What the task asks:
Search the listing below for the string "accomplish" and show each line that contains it.

Material shown:
:::::

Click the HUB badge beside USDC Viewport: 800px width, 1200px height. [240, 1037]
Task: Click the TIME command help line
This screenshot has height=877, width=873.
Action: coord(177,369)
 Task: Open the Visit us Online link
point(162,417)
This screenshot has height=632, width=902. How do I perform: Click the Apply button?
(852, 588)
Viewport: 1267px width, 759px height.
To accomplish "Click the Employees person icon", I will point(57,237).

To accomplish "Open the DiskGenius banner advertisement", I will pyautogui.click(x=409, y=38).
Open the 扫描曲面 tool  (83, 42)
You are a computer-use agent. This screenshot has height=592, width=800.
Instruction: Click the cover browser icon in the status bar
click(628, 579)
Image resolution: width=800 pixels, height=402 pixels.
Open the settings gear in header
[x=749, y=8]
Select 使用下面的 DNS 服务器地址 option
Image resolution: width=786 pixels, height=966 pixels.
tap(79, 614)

:::::

Answer to this problem:
To accomplish "Click the Employees person icon", I will point(57,237).
To accomplish "Open the DiskGenius banner advertisement", I will pyautogui.click(x=409, y=38).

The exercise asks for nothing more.